Problem description: Copy the material word for word, starting with the first line and going on through the line that contains "center [53, 60].".

Exercise input:
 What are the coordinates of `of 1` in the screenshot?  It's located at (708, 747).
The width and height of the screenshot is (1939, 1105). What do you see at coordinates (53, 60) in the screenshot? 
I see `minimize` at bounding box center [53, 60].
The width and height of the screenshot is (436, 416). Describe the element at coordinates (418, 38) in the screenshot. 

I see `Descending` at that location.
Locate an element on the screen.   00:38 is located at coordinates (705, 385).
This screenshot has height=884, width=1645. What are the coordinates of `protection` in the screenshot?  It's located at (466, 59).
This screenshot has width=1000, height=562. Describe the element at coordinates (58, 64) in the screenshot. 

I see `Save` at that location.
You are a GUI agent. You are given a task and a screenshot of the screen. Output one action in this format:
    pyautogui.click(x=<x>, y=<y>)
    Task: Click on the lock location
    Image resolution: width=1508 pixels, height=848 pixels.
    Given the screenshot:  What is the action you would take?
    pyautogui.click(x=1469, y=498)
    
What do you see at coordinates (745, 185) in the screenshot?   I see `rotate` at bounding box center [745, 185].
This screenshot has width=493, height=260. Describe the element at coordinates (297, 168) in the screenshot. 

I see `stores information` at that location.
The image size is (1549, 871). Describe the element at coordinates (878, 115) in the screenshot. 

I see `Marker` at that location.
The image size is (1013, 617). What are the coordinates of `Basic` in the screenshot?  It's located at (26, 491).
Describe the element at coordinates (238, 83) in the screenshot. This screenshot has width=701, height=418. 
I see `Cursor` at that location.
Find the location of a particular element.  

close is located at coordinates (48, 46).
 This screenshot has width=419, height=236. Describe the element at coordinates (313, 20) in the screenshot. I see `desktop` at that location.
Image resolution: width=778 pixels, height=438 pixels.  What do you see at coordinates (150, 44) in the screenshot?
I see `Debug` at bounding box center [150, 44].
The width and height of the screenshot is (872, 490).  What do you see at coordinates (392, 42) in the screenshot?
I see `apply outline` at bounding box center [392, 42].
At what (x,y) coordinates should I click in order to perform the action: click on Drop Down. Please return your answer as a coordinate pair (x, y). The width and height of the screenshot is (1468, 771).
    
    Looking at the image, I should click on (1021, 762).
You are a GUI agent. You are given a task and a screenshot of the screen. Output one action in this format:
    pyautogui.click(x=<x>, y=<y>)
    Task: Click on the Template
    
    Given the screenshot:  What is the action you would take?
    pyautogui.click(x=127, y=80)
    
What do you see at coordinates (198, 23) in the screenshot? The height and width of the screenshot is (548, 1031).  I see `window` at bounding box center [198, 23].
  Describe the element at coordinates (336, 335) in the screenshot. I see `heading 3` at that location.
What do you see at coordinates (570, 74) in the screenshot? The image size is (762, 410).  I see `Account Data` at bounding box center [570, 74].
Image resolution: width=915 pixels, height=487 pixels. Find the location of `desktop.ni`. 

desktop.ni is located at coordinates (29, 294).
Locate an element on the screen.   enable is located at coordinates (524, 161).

Answer:
 What are the coordinates of `of 1` in the screenshot?  It's located at (708, 747).
The width and height of the screenshot is (1939, 1105). What do you see at coordinates (53, 60) in the screenshot? 
I see `minimize` at bounding box center [53, 60].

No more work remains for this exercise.